Dataset records >>
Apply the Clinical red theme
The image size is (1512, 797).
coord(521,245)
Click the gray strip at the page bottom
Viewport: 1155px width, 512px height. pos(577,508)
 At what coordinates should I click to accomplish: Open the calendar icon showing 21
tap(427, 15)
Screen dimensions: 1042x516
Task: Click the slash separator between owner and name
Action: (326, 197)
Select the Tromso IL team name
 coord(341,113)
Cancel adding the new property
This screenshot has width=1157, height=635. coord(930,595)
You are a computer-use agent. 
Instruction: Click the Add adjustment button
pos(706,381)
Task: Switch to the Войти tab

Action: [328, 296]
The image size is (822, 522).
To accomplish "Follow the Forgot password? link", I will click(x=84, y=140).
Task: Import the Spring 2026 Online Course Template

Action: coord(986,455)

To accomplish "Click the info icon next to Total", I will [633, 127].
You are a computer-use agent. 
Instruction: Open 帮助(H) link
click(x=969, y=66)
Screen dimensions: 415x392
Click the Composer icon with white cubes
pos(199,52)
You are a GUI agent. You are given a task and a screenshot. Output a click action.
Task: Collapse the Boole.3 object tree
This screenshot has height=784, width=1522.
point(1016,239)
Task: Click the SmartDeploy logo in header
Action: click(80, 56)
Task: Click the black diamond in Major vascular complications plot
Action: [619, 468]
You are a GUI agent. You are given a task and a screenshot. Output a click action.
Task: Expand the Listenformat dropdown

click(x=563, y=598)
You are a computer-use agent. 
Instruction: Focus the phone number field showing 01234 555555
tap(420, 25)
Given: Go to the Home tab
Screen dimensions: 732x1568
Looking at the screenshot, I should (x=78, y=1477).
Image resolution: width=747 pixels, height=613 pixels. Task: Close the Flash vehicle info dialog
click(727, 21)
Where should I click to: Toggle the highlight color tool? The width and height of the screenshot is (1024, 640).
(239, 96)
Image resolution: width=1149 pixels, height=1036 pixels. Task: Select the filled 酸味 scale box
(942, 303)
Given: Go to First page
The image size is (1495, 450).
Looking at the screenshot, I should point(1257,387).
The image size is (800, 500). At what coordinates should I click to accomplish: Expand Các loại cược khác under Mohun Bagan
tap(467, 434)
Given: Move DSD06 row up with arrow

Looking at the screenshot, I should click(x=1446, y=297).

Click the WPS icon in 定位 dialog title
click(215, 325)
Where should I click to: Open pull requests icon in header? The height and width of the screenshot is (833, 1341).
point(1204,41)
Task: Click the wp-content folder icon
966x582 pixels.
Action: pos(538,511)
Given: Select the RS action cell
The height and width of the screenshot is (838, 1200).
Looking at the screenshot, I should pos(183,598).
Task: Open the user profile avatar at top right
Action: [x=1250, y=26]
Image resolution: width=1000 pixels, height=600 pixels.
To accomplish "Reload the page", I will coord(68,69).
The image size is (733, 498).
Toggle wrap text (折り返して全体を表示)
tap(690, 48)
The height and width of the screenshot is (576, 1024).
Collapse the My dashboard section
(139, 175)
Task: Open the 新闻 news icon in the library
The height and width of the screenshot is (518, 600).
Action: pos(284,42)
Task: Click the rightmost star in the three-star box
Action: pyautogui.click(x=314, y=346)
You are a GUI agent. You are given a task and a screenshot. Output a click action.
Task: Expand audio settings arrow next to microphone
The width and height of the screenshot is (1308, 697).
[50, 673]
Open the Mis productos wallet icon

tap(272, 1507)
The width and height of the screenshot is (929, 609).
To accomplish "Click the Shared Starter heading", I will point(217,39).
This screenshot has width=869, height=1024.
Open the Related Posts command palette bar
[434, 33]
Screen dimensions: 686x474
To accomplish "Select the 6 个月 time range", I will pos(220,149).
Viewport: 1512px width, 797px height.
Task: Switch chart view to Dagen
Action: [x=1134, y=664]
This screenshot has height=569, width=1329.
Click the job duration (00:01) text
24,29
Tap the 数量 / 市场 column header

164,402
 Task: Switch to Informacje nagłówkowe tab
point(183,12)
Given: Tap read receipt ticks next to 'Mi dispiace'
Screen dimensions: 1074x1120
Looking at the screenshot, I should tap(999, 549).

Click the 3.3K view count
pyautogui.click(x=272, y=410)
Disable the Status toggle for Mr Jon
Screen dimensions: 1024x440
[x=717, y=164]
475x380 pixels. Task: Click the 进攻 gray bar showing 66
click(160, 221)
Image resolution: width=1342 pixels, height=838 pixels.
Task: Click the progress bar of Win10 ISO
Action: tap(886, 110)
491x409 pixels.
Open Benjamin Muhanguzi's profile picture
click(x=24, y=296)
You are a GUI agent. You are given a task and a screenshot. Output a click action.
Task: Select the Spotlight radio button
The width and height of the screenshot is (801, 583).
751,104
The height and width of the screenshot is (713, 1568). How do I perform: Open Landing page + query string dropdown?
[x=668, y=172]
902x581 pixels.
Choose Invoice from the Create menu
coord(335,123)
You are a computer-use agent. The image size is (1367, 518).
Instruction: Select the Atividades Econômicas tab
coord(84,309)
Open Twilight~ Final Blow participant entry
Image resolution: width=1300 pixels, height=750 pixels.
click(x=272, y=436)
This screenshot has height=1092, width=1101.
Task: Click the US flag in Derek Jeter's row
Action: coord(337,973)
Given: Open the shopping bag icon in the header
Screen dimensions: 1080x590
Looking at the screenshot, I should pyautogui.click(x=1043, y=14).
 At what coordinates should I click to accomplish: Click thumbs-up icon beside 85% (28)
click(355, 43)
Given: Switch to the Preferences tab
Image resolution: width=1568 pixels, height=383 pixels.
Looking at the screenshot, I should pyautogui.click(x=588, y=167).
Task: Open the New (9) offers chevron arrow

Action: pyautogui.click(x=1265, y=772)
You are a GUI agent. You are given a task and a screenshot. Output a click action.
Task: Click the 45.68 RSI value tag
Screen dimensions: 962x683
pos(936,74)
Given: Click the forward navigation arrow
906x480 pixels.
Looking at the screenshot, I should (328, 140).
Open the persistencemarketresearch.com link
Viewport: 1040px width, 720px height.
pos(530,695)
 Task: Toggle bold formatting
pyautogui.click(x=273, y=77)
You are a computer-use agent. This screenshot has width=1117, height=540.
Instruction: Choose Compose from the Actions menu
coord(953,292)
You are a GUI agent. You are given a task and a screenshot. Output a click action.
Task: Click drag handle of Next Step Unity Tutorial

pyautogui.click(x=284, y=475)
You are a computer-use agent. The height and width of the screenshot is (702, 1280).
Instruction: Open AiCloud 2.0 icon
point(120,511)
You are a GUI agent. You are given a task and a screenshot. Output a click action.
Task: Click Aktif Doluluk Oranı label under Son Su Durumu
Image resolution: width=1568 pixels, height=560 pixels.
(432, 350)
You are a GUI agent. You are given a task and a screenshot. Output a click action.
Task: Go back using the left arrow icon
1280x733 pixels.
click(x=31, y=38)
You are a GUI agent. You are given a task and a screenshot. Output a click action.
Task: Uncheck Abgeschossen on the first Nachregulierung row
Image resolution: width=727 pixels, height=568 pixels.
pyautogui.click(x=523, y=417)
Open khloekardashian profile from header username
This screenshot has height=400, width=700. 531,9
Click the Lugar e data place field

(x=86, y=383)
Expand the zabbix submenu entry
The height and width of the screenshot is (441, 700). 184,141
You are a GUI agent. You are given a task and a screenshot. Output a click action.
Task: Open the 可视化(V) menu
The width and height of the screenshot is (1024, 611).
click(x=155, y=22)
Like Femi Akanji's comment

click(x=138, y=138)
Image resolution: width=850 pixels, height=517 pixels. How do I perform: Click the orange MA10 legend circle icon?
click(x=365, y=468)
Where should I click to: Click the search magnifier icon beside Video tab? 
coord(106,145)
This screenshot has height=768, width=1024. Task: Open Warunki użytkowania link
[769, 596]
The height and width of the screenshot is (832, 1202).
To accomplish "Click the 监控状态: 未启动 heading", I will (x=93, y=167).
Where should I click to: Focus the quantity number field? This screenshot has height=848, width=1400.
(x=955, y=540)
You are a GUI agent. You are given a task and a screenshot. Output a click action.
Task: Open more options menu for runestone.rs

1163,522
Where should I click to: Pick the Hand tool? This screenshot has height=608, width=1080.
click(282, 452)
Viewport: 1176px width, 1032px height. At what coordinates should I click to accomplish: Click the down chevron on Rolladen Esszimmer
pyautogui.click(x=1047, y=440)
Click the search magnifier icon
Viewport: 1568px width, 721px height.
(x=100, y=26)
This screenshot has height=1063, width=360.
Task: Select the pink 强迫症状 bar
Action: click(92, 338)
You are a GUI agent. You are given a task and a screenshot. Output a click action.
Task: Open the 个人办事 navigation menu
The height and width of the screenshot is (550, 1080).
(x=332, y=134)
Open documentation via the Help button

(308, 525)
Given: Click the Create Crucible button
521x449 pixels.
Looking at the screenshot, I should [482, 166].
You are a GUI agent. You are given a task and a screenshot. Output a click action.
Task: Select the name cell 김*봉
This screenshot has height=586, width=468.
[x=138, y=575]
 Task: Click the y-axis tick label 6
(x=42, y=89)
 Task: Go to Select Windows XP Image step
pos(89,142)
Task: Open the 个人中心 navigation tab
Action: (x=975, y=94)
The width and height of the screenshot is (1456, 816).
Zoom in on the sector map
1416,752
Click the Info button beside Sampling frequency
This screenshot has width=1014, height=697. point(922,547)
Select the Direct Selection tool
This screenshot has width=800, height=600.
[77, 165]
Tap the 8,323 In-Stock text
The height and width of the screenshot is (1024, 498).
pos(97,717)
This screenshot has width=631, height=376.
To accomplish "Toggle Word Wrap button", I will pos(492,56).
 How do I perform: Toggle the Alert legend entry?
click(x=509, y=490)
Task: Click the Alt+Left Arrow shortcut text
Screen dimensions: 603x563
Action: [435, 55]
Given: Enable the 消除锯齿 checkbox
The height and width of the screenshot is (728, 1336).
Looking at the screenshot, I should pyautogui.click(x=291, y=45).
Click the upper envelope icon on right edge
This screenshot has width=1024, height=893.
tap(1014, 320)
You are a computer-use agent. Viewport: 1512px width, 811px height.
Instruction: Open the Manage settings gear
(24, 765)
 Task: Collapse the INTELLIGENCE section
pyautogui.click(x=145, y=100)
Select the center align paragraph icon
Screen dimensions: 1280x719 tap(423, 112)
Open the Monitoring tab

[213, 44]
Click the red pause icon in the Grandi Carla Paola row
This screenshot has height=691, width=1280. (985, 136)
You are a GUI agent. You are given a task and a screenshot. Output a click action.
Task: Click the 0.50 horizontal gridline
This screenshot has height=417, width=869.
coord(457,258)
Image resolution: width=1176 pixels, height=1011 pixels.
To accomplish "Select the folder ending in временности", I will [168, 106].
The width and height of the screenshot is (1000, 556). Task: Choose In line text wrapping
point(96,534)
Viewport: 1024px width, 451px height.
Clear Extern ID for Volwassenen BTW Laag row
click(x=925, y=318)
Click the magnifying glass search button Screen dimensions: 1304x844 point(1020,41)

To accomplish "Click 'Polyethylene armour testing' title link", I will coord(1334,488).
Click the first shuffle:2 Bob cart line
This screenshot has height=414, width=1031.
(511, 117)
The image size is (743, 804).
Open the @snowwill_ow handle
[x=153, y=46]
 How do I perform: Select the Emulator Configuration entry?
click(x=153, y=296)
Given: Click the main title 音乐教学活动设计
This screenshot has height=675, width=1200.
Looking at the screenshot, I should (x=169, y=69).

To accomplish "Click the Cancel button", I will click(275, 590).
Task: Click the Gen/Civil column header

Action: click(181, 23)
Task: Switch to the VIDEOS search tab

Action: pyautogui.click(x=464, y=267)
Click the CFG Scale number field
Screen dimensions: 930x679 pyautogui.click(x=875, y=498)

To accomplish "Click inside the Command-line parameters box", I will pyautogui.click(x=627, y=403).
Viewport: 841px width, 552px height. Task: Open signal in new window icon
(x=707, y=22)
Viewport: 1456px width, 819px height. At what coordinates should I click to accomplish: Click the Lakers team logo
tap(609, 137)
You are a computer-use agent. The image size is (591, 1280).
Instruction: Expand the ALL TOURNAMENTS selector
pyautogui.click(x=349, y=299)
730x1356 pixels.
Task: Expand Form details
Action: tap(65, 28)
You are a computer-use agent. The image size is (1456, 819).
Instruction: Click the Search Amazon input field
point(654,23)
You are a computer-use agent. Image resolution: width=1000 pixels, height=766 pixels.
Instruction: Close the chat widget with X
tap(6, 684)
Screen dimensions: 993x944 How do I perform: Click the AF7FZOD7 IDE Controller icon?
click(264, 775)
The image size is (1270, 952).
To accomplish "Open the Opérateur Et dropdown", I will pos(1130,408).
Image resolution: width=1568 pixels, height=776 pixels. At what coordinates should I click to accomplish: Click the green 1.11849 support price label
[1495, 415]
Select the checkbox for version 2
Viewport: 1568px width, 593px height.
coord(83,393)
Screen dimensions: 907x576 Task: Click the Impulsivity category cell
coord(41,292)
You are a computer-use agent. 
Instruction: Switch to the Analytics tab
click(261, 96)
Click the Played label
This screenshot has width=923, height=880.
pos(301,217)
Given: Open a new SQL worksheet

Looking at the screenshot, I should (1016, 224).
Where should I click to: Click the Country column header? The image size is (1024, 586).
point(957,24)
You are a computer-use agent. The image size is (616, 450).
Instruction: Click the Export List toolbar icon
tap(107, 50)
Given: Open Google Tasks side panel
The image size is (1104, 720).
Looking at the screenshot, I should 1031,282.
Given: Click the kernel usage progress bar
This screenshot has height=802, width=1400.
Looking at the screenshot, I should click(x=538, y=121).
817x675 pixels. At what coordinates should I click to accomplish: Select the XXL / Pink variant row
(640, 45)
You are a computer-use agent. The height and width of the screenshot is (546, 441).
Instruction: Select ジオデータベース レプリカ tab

Work task >> Restate word for word only the lines above from the line containing "Choose Invoice from the Create menu" to the line containing "Task: Click the 45.68 RSI value tag", both of them included.

Result for this task >>
Choose Invoice from the Create menu
coord(335,123)
You are a computer-use agent. The image size is (1367, 518).
Instruction: Select the Atividades Econômicas tab
coord(84,309)
Open Twilight~ Final Blow participant entry
Image resolution: width=1300 pixels, height=750 pixels.
click(x=272, y=436)
This screenshot has height=1092, width=1101.
Task: Click the US flag in Derek Jeter's row
Action: coord(337,973)
Given: Open the shopping bag icon in the header
Screen dimensions: 1080x590
Looking at the screenshot, I should pyautogui.click(x=1043, y=14).
 At what coordinates should I click to accomplish: Click thumbs-up icon beside 85% (28)
click(355, 43)
Given: Switch to the Preferences tab
Image resolution: width=1568 pixels, height=383 pixels.
Looking at the screenshot, I should pyautogui.click(x=588, y=167).
Task: Open the New (9) offers chevron arrow

Action: pyautogui.click(x=1265, y=772)
You are a GUI agent. You are given a task and a screenshot. Output a click action.
Task: Click the 45.68 RSI value tag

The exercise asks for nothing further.